* BRONTEKST *
---+---
2 5 - 0 2 - 2 0 1 0
Je wordt sterker door krachttraining met stretchdagen (J Strength Cond Res. 2010 Feb;24(2):502-6.)
Statisch strekken vlak voordat je gaat krachttrainengaat ten koste van de kwaliteit van je training. Dat betekent niet dat krachtsporters niets aan statische strekoefeningen hebben. Integendeel, zegt sportwetenschapper Joke Kokkonen van de Brigham Young University–Hawaii. Kokkonen ontdekte dat krachtsporters meer progressie maken als ze op de dagen dat ze niet trainen strek-oefeningen doen.
Even het geheugen opfrissen. Je kunt spieren rekken op 2 manieren: dynamisch en statisch. Als je spieren dynamisch rekt, dan rek je ze 'pompend': je brengt je lichaam in een houding waarin je een spier rekt, en je zoekt telkens het punt op dat je de stretch in je spier begint te voelen, en laat de spier daarna weer snel terugkeren naar zijn oude lengte. Die manier van strekken verbetert prestaties als je hem voor of tijdens een sprinttraining toepast.
Ook bij statisch strekken breng je het lichaam in een houding waarbij je de spier strekt. Je zoekt het punt op waarin je de stretch in je spier voelt, en je houdt de lichaamshouding vervolgens voor langere tijd aan. Die vorm van strekken is veiliger dan dynamisch strekken, maar als je hem toepast vlak voordat je onder het ijzer gaat of het asfalt op rent, dan zullen je prestaties daaronder lijden.
---+---
* BRONGEGEVENS *
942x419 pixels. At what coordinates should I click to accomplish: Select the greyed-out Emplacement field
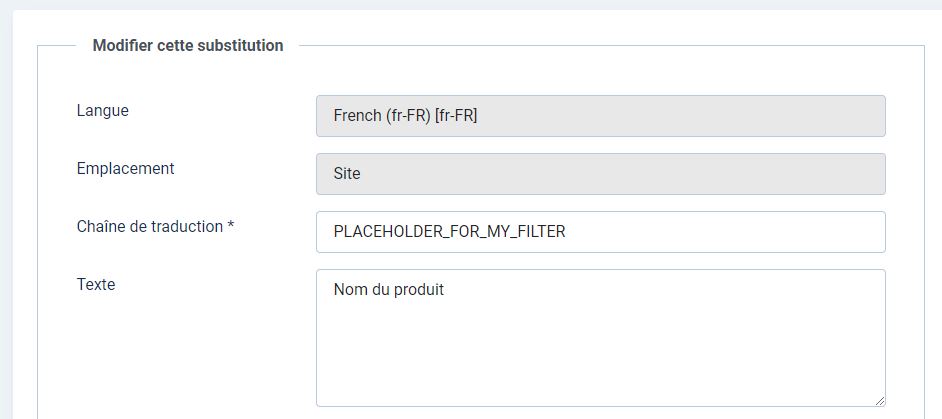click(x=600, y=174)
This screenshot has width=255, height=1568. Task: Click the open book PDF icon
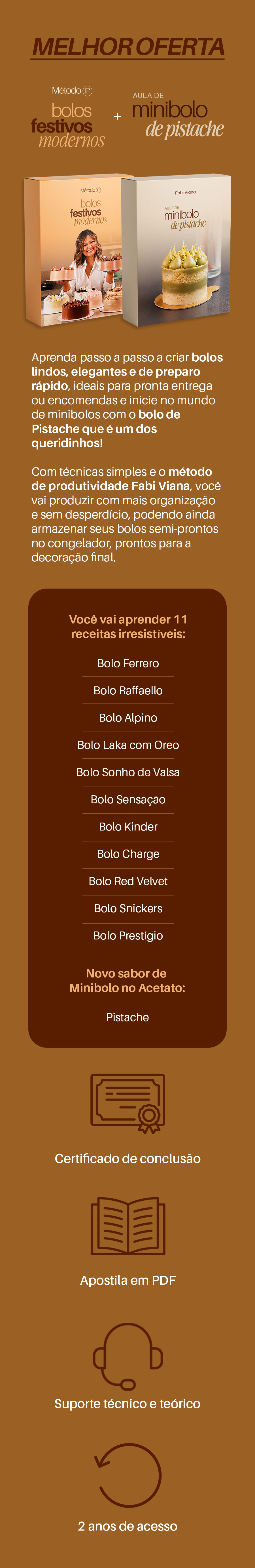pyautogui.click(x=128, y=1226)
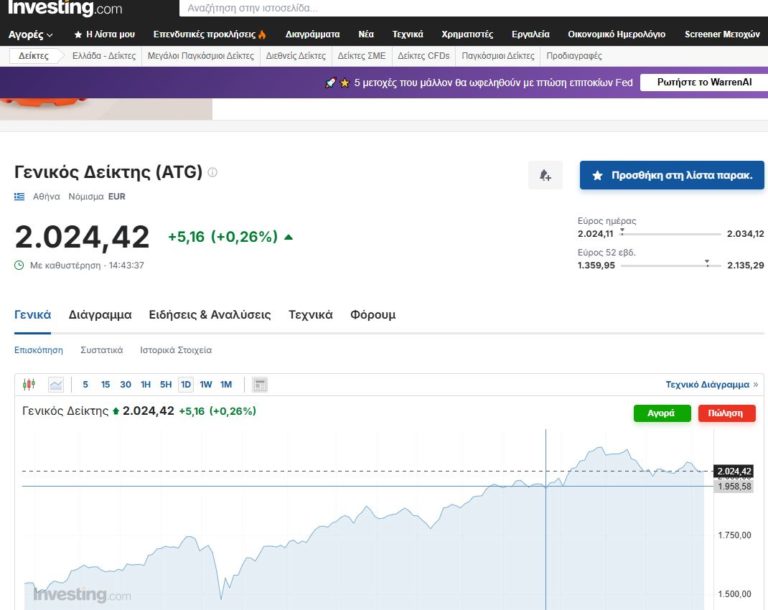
---+---
* OPDRACHTEN *
a: Aan welke universiteit is Joke Kokkonen volgens de brontekst over krachttraining en stretchen verbonden?
b: Vertaal deze zin uit de brontekst over krachttraining en stretchen in het Engels: "Die vorm van strekken is veiliger dan dynamisch strekken, maar als je hem toepast vlak voordat je onder het ijzer gaat of het asfalt op rent, dan zullen je prestaties daaronder lijden."
c: Schrijf het vervolg op de brontekst over krachttraining en stretchen, aansluitend op de laatste zin.
De lijst is afzonderlijk materiaal en hoort niet bij de brontekst.

* ANTWOORDEN PER OPDRACHT *
a: Brigham Young University–Hawaii.

b: That form of stretching is safer than dynamic stretching, but if you apply it right before you get under the bar or take to the asphalt, your performance will suffer.

c:
Toch zijn er dierstudies waarin ratten 13 procent meer spiermassa in hun kuitspieren opbouwen als onderzoekers hun soleus 4 weken lang 3 keer per week oprekken. [J Appl Physiol. 1994 Jul;77(1):58-62.] [Offline] Uit fundamenteel onderzoek blijkt bovendien dat strekken ongeveer hetzelfde doet met spieren als trainen met gewichten. Zowel strekken als trainen veroorzaken kleine scheurtjes in de spiervezels - de Z-line ruptures - die de spiercellen aanzetten tot de aanmaak van groeifactoren. Die groeifactoren stimuleren vervolgens de aanmaak van nieuwe spiervezels.
Vandaar dat onderzoeker Kokkonen een proef deed met 16 mannelijke en 16 vrouwelijke studenten. De studenten hadden nog nooit eerder met gewichten getraind.
Kokkonen verdeelde de studenten in 2 groepen. De ene groep trainde 8 weken lang de beenspieren. [WT] Op maandag, woensdag en vrijdag gingen de studenten naar een gym, en deden daar de leg-curl, de leg-extension en de leg-press met gewichten waarmee ze net 8 reps konden maken. Van elke oefeningen deden ze 3 sets, en tussen de sets rustten ze 2-3 minuten.
De andere groep volgde precies hetzelfde programma, maar deed op dinsdag en donderdag strek-oefeningen voor de beenspieren. [WT+ST] De strek-oefeningen duurden 30 minuten, en bestonden uit 15 oefeningen waarmee de studenten al hun beenspieren konden oprekken.
Na 8 weken was er qua lichaamsgewicht geen verschil opgetreden tussen de groepen. Over de lichaamssamenstelling rept Kokkonen geen woord.
Maar qua lichaamskracht waren er wel duidelijk verschillen tussen de groepen. De WT+ST-groep had meer kracht opgebouwd dan de WT-groep. De onderstaande tabellen hebben betrekking op het gewicht waarmee de proefpersonen nog net 1 herhaling konden maken [de 1RM]. Die was bij de WT toegenomen, maar bij de WT+ST-groep nog meer.
Bij de WT-groep was de toename van de 1RM bij leg-extension, de leg-curl en de leg-press respectievelijk 86, 46 en 80 Newton. [Delen door tien geeft het aantal kilo's.] Bij de WT+ST-groep was dat 160, 81 en 273 Newton. De progressie bij de WT+ST-groep was dus beduidend meer.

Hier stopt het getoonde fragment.